Ainsi débute l’appel que le maréchal Pétain lance, le dimanche 10 novembre, pour inciter les Français à apporter leur aide au Secours national. « On attend votre don, l’hiver lui n’attend pas. »
C’est que depuis la rencontre de Montoire – il y a déjà près de vingt jours –, la misère ne recule pas et la pression allemande, loin de se relâcher, s’accentue.
On contraint les actionnaires de sociétés françaises (ainsi ceux des mines de cuivre de Bor, en Yougoslavie et en Bulgarie) à vendre leurs actions à des Allemands.
L’argent ne manque pas au Reich. L’État français lui verse une contribution quotidienne encore accrue.
Le pillage des « richesses françaises » s’accentue. Et le chômage et la misère sont tels que des milliers de Français s’en vont travailler en Allemagne.

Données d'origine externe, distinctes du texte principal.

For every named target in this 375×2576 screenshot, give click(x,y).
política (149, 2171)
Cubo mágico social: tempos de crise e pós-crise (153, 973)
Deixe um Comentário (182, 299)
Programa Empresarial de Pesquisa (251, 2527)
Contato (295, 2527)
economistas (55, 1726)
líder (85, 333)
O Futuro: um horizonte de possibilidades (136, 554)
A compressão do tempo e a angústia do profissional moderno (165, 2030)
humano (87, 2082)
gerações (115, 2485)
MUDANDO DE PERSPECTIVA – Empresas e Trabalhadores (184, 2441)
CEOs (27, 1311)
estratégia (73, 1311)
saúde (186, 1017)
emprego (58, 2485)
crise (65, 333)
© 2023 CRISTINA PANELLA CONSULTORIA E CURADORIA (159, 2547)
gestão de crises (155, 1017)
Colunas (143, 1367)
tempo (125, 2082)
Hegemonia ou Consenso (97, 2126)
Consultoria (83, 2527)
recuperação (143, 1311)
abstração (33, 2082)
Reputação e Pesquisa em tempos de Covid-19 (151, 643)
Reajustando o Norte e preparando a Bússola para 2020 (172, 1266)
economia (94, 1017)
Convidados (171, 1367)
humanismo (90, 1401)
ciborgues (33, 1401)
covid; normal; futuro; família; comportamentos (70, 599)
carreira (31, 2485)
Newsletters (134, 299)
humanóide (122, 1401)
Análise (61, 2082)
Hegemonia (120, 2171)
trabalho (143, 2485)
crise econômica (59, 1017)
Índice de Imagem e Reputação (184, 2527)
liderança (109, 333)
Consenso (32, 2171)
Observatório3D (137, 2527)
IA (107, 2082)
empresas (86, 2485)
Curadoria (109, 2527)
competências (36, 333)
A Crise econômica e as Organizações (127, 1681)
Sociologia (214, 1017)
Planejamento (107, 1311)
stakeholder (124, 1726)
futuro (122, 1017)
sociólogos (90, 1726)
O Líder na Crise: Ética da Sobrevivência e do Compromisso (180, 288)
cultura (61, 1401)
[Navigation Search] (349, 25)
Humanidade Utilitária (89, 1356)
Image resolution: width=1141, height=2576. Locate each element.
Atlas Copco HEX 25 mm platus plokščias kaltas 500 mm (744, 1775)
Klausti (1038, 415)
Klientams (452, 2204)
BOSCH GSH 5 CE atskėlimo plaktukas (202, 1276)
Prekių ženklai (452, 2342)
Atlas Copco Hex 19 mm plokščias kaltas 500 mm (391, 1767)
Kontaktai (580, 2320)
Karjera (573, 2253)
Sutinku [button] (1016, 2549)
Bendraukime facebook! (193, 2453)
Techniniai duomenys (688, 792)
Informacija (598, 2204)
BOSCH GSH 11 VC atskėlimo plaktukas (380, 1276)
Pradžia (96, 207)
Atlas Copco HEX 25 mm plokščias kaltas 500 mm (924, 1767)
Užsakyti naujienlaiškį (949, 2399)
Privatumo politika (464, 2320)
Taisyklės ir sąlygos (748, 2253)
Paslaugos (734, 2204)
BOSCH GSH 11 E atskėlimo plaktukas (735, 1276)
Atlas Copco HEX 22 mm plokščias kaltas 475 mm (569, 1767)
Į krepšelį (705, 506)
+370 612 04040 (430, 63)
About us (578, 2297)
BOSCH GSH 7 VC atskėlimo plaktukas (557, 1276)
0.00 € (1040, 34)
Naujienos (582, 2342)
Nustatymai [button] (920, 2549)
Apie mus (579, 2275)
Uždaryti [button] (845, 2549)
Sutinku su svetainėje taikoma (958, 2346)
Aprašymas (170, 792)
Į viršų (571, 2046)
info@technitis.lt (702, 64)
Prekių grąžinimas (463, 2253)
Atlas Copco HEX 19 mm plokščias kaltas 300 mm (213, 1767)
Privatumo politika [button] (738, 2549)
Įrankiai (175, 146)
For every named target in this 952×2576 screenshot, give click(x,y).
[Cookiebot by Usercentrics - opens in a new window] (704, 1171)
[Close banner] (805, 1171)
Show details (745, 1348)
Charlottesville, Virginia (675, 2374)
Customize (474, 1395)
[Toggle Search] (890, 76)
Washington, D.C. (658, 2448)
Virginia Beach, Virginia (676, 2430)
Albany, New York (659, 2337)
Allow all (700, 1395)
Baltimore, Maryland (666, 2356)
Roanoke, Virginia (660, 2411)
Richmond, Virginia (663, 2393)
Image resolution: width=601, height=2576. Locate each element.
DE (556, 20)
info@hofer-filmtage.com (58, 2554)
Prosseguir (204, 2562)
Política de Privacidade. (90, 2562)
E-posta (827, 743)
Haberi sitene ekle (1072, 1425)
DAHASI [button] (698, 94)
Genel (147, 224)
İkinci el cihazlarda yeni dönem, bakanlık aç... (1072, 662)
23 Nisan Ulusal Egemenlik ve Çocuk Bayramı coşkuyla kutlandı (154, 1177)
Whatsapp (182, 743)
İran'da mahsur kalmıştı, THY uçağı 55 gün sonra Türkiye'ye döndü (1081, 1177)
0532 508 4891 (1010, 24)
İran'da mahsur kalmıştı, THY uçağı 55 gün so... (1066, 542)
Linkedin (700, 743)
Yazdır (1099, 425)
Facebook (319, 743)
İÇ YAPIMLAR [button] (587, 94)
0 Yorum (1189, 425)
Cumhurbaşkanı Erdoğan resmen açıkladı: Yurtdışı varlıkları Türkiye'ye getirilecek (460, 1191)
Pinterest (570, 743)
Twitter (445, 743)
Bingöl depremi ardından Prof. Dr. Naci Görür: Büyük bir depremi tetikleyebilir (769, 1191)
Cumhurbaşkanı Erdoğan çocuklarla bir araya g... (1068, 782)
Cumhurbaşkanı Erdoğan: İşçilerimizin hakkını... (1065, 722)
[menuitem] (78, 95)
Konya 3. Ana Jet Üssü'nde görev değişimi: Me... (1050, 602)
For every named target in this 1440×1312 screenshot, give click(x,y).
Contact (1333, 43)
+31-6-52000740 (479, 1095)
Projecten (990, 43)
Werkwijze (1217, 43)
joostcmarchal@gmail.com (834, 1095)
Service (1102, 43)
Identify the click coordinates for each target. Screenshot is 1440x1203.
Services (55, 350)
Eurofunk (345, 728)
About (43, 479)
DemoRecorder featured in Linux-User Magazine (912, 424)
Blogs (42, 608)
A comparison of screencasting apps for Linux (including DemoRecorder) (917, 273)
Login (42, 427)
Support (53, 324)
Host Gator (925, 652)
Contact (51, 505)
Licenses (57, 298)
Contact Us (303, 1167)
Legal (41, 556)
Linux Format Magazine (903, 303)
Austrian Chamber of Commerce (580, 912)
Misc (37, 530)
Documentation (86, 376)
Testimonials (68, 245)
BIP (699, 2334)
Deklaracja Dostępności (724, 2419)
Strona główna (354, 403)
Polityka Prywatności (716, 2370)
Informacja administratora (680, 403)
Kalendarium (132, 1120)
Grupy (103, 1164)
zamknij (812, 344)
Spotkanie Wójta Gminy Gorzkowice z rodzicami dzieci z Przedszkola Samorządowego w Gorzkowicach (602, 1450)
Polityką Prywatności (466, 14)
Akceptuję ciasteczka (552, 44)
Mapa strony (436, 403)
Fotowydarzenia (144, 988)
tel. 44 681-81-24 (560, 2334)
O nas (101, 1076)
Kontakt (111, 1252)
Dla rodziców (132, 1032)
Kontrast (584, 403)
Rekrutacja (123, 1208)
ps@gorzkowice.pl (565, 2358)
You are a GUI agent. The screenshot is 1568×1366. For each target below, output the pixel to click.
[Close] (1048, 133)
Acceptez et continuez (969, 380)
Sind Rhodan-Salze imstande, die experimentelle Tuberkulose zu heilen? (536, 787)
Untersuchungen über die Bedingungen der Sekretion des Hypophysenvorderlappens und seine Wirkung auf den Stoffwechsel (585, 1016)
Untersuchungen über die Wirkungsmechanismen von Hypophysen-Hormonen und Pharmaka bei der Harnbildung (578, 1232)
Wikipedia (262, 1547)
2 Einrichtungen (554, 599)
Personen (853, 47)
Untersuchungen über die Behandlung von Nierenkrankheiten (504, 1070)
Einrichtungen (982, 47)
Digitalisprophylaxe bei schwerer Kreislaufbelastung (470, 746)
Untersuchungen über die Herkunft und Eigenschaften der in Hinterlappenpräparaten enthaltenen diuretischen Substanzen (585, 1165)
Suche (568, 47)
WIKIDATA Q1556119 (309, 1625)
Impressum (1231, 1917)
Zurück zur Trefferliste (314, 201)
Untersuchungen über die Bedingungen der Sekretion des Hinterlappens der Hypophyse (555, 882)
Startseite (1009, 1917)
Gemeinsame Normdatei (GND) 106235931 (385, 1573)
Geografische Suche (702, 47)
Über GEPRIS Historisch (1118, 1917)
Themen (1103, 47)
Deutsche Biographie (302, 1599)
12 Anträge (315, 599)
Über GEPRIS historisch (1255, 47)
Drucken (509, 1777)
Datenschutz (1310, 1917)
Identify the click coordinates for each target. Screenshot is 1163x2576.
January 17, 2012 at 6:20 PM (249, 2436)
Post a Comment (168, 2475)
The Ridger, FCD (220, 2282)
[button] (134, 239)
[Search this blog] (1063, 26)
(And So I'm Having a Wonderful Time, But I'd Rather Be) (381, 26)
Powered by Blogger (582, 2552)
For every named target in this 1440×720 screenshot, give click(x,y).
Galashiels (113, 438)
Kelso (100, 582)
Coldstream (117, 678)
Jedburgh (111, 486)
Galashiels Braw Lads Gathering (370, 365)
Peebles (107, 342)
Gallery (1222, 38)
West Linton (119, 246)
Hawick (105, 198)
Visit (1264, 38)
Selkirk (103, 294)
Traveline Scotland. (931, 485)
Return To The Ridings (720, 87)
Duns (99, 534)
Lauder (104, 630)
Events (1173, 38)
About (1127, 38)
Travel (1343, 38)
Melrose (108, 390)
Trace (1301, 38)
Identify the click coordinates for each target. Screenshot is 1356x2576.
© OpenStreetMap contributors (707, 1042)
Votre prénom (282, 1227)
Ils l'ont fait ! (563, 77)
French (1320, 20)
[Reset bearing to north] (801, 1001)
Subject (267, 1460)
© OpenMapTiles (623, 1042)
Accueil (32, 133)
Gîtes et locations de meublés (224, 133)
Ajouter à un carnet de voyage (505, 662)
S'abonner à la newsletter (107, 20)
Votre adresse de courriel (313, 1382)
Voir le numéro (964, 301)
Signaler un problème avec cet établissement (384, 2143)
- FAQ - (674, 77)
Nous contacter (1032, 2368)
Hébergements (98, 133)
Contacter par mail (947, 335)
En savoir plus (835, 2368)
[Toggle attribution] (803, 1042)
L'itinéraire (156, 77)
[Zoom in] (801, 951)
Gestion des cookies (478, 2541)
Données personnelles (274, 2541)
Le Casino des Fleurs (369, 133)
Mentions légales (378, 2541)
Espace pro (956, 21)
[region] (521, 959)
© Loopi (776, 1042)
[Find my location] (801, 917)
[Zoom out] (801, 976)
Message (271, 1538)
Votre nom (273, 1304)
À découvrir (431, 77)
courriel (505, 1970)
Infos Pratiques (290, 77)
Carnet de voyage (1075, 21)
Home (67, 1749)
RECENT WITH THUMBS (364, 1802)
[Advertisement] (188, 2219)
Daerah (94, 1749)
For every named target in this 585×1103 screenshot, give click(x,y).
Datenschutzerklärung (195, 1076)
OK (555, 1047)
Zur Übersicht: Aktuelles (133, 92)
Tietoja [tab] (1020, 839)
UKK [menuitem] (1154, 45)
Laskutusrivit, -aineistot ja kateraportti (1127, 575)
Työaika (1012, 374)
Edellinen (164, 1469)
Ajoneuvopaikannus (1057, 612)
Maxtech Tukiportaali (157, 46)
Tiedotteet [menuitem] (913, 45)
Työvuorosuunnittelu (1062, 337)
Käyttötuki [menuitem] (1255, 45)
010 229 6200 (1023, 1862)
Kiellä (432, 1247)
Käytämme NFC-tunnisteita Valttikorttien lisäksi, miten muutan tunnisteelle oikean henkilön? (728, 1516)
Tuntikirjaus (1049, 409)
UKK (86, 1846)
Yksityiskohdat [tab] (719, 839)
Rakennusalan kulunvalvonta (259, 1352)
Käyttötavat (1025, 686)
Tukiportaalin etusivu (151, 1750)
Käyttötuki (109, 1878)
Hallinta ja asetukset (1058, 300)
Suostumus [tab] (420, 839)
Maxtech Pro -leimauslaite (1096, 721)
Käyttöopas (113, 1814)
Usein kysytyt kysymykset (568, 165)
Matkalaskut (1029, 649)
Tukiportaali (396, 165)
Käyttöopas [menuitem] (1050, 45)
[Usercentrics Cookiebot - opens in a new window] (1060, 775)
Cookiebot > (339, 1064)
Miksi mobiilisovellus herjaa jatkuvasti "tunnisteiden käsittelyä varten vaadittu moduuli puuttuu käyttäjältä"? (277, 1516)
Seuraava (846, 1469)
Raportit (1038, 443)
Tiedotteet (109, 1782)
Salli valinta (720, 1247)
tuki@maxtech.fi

Alors que ces trains de « travailleurs volontaires » partent vers le Reich, soixante-six trains d’expulsés de Lorraine et d’Alsace arrivent à Lyon, et en quinze jours, à compter du 12 novembre, ce sont 66 000 Lorrains et 120 000 Alsaciens qui sont chassés de chez eux.
Les nazis veulent aussi détruire le prestige intellectuel et artistique français.
Paris ne doit plus être le centre de la mode, le Führer a décidé que les grands couturiers seront désormais berlinois !
Goebbels, ministre de la Propagande, déclare un mois après Montoire :
« Le résultat de notre lutte victorieuse devra être de briser la prédominance française dans la propagande, en Europe et dans le monde. Après avoir pris possession de Paris, centre de propagande culturelle en France, il est maintenant possible de porter à cette propagande le coup définitif. Toute assistance prêtée à cette dernière ou toute tolérance à cet égard serait un crime vis-à-vis de la nation. »
Pierre Laval veut ignorer cette réalité. Il facilite, impose la vente des actions d’entreprises françaises aux Allemands.
Il veut être l’interlocuteur des occupants, déjeune à l’ambassade d’Allemagne à Paris et, devant tous les diplomates de haut rang, invités à cette rencontre, il n’est plus un homme d’État prudent, mais un visionnaire « agissant en prophète assuré de sauver sa patrie et de lui préparer un avenir ».
Le ministre des Finances, Yves Bouthillier, qui l’accompagne, en est gêné.
« En veston noir, cravaté de blanc, écrit Bouthillier, Pierre Laval se tenait debout, solide et vigoureux, parlant aux uns et aux autres avec une force de conviction extraordinaire. »
Les Allemands massifs le regardent en « ouvrant des yeux stupéfaits ».
« Le Führer est un grand homme parce qu’il a compris qu’il ne ferait pas l’Europe sans la France, continue Laval.
« Le Chancelier du Reich ne nous a pas demandé de déclarer la guerre à l’Angleterre. Il nous a demandé que nous entrions dans une coalition européenne contre l’Angleterre et que nous exécutions en premier lieu, dans le cadre de cette coalition, une collaboration militaire en Afrique. »
Qu’est-ce à dire, sinon que Laval est prêt à monter, de concert avec les Allemands, une expédition en Afrique-Équatoriale visant à reconquérir les territoires qui, grâce à Leclerc, Kœnig, Massu, Pâris de Bollardière, Éboué, ont rallié la France Libre !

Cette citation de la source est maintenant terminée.